§ **Data for review**

◆ ◆ ◆

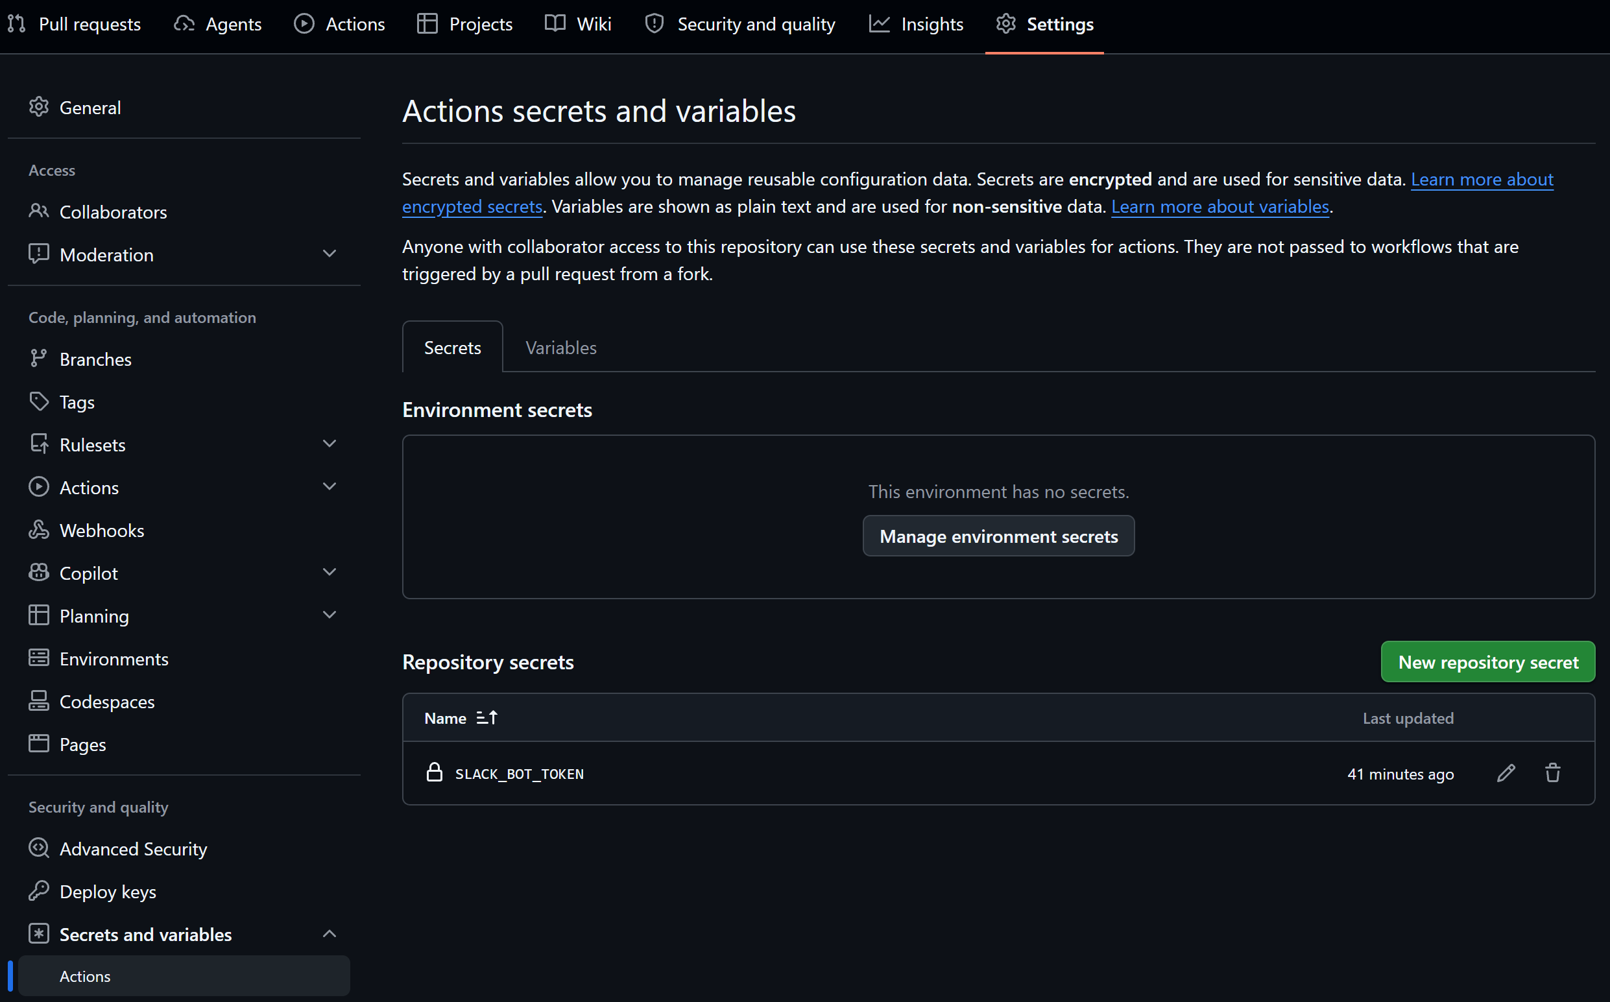Viewport: 1610px width, 1002px height.
Task: Switch to the Variables tab
Action: tap(561, 347)
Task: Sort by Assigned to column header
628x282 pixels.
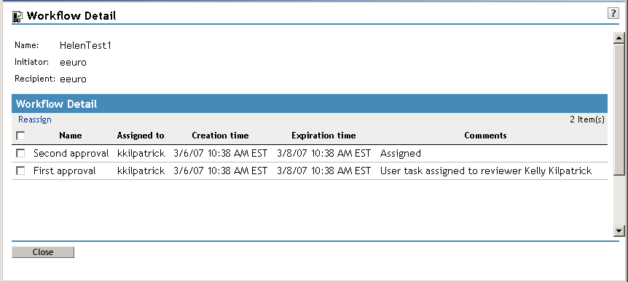Action: [141, 136]
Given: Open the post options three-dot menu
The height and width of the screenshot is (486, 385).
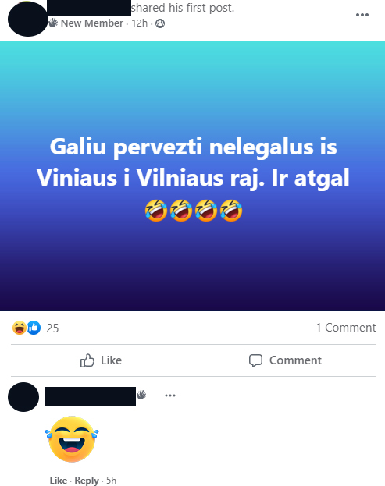Looking at the screenshot, I should point(362,15).
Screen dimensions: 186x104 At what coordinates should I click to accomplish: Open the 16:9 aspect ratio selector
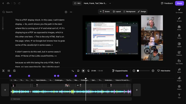tap(77, 3)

◆ ◆ ◆

§ **Problem description**
The expected output is an exact copy of the lines from the one with "Screen dimensions: 186x104" to the final line of the entries above, pictures excepted; please include both ends.

§ **Exercise answer**
Screen dimensions: 186x104 At what coordinates should I click to accomplish: Open the 16:9 aspect ratio selector
tap(77, 3)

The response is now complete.